*** Data provided ***
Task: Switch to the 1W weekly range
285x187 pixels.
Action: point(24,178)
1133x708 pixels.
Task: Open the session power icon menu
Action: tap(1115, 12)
*** End of Data provided ***
» What you are asked to do:
Could you copy out every record above exactly as it appears?

» Completed task:
Task: Switch to the 1W weekly range
285x187 pixels.
Action: point(24,178)
1133x708 pixels.
Task: Open the session power icon menu
Action: tap(1115, 12)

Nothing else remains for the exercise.